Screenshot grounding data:
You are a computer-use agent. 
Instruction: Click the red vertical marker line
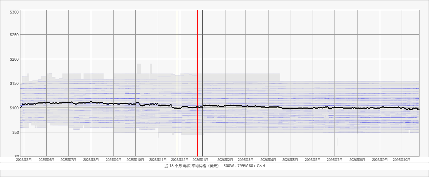click(198, 83)
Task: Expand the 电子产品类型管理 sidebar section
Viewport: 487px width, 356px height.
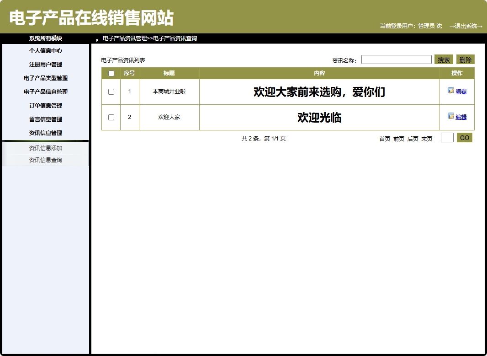Action: pyautogui.click(x=45, y=78)
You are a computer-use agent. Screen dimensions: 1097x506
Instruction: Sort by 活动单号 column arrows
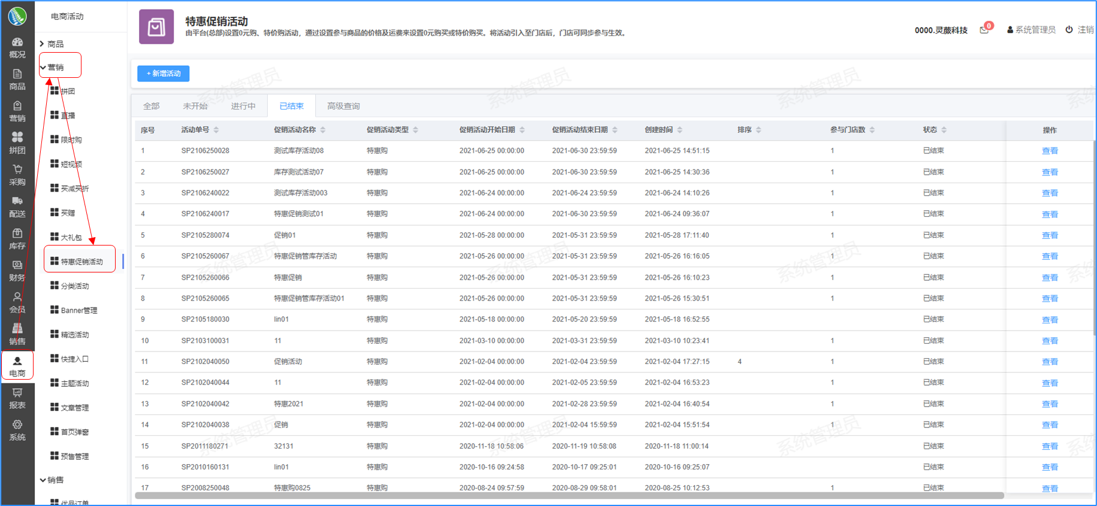coord(216,130)
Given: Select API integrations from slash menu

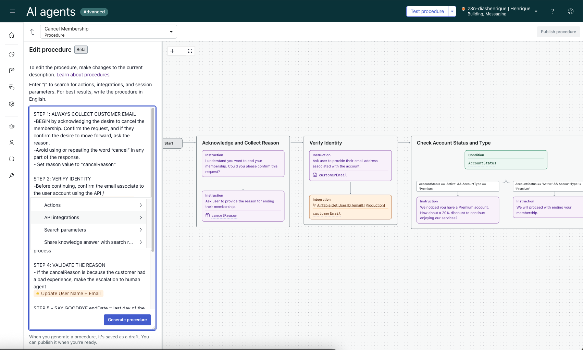Looking at the screenshot, I should coord(62,217).
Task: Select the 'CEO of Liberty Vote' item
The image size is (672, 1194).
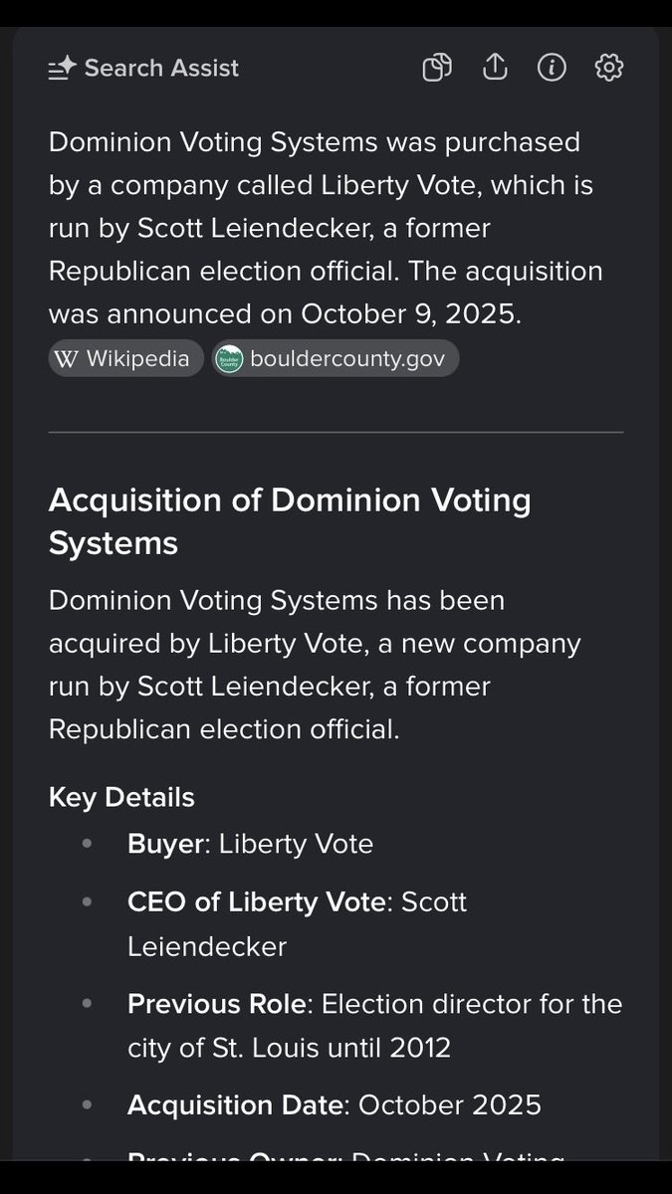Action: (297, 924)
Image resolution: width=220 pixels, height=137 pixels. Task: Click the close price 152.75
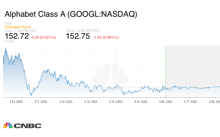(78, 36)
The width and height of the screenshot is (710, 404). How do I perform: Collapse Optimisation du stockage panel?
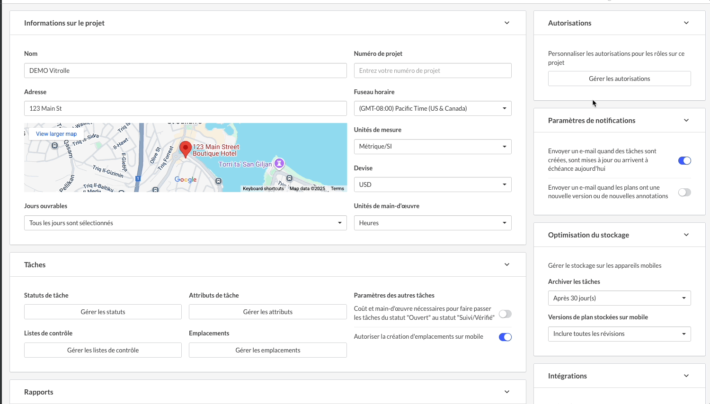(686, 235)
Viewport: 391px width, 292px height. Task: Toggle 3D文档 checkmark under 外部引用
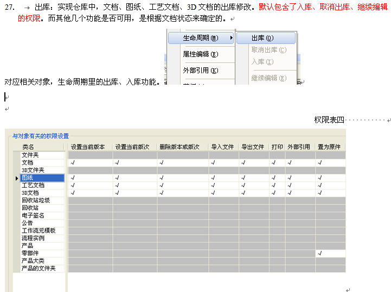(299, 193)
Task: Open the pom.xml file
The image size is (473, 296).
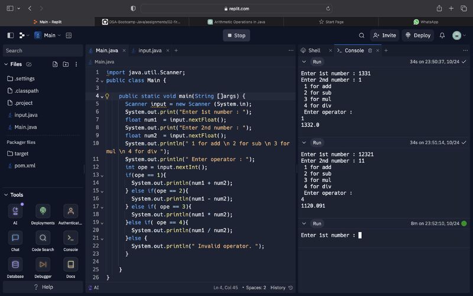Action: point(24,166)
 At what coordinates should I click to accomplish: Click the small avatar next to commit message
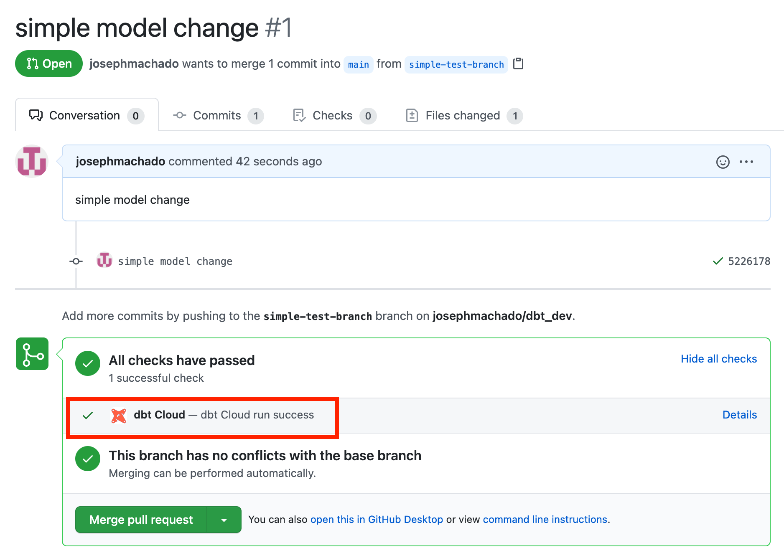tap(104, 261)
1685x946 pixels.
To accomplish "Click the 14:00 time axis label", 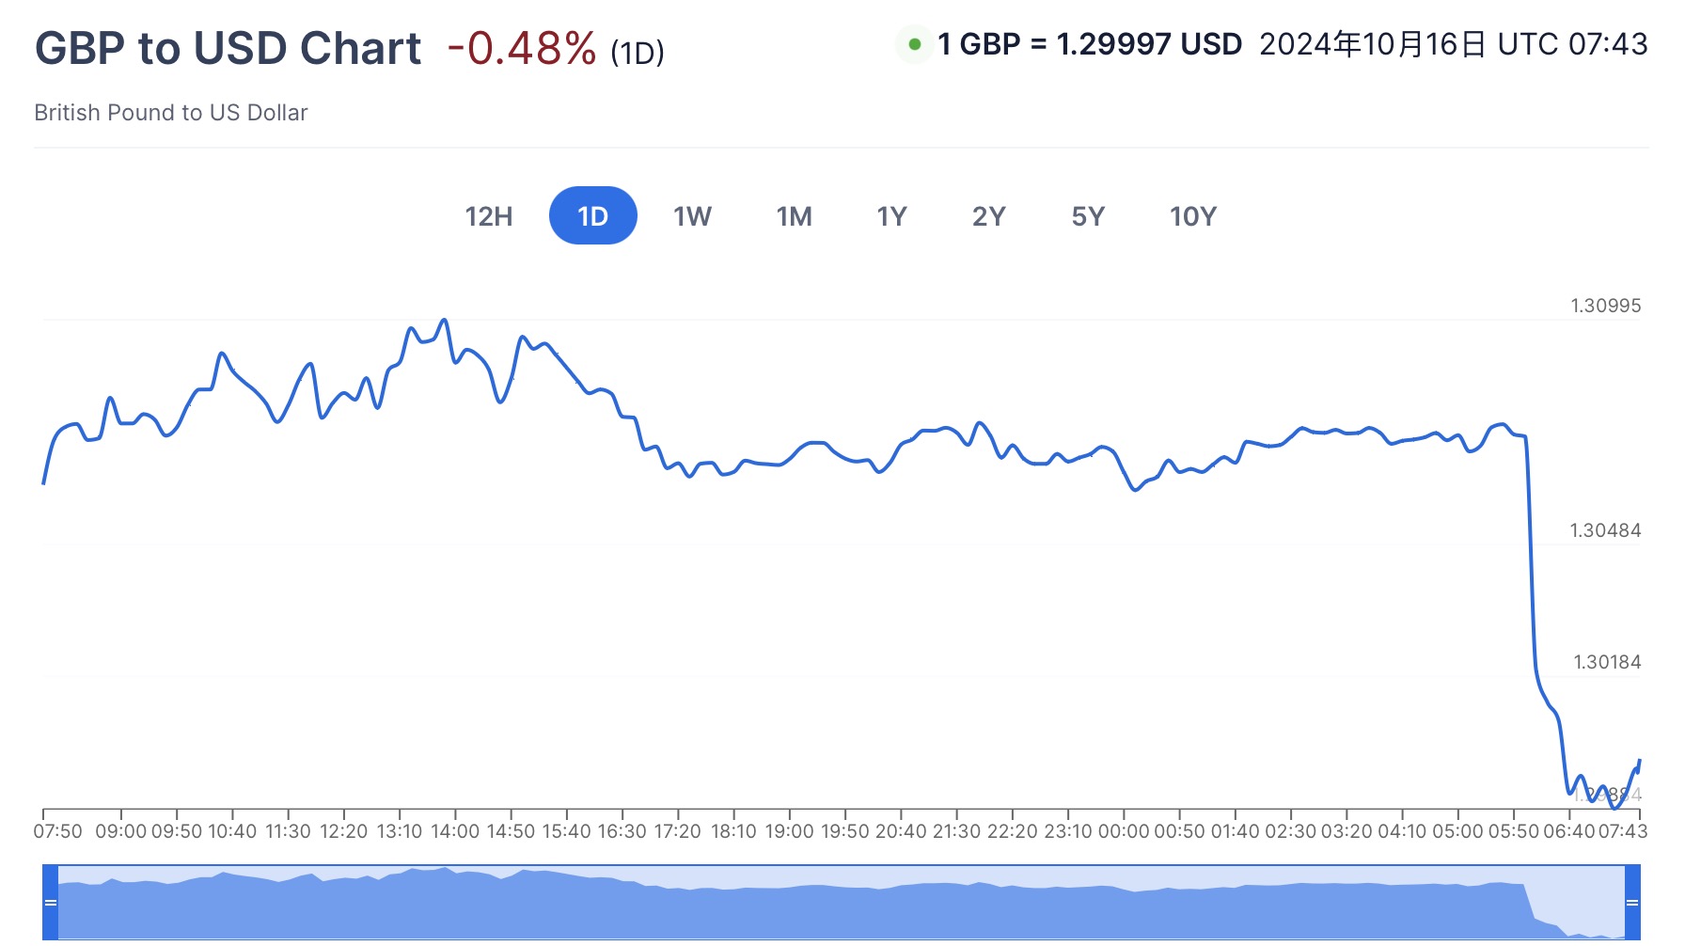I will (455, 831).
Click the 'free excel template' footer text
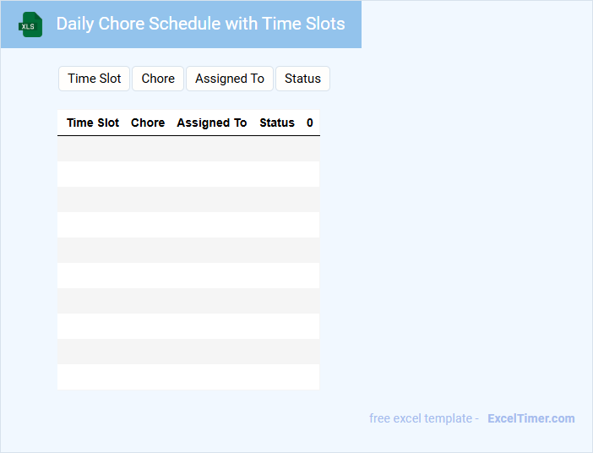Viewport: 593px width, 453px height. tap(423, 418)
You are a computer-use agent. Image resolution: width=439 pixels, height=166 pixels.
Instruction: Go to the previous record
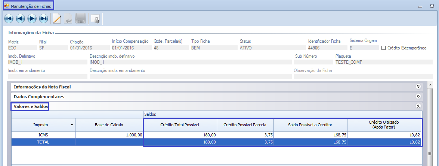click(21, 18)
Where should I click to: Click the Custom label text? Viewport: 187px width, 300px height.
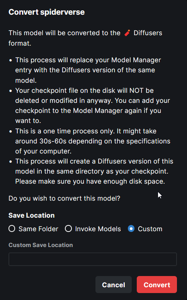[150, 229]
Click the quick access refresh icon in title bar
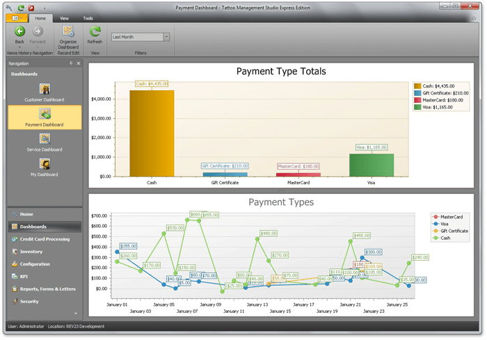The width and height of the screenshot is (487, 340). [22, 6]
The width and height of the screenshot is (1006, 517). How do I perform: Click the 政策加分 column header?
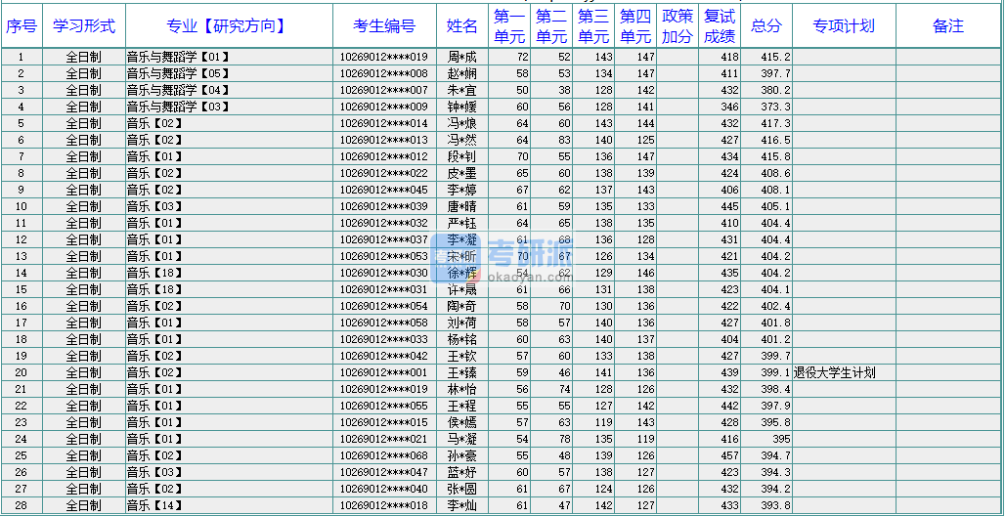point(678,26)
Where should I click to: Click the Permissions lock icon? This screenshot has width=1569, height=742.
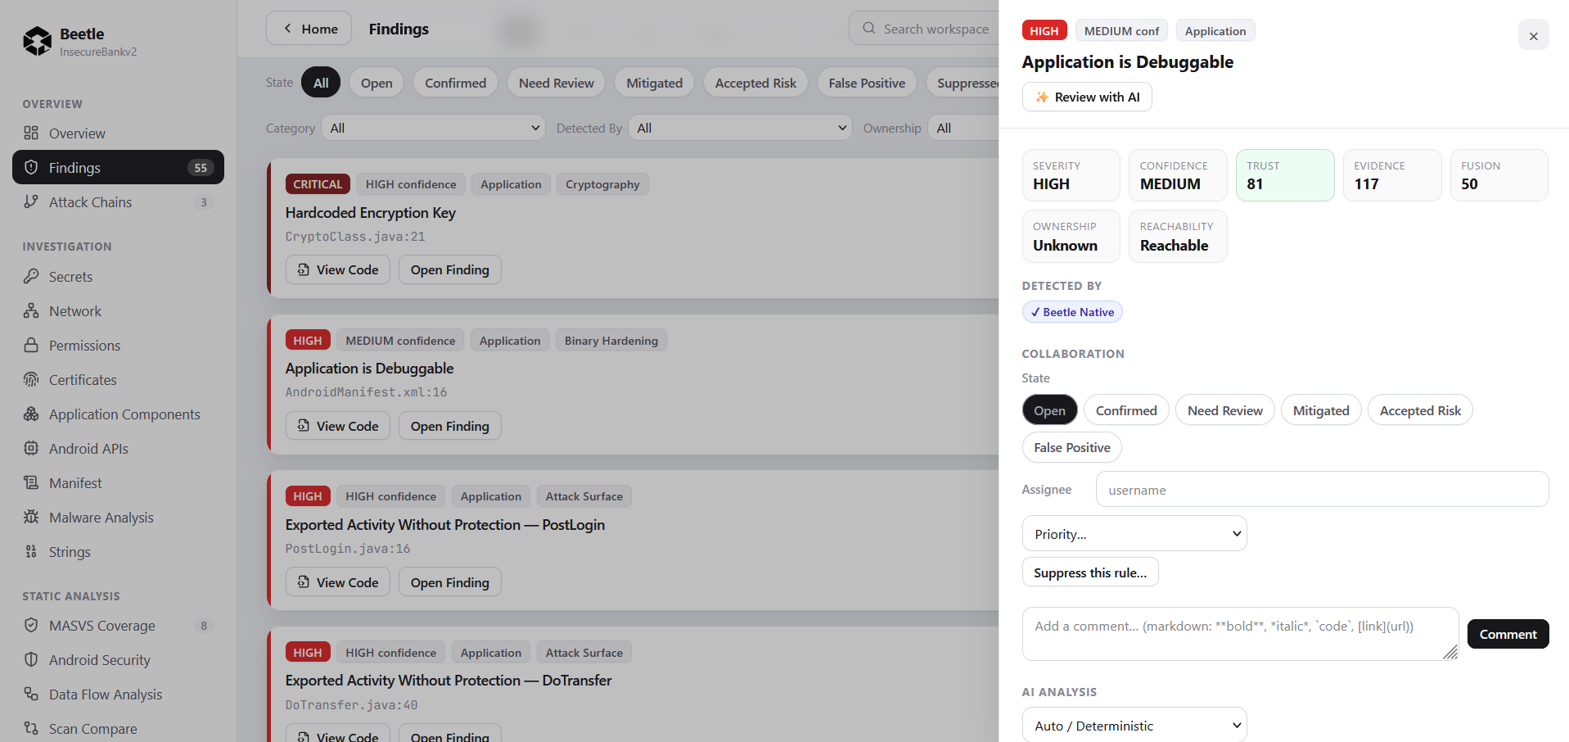coord(31,345)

• Work to be completed: Wherever the word "agent" turns up in the records, copy out the line it is on.

• Solution for this problem:
You are a computer-use agent. 
You are a computer-use agent. Screen dimensions: 1097x506
You are a computer-use agent. Image resolution: width=439 pixels, height=166 pixels.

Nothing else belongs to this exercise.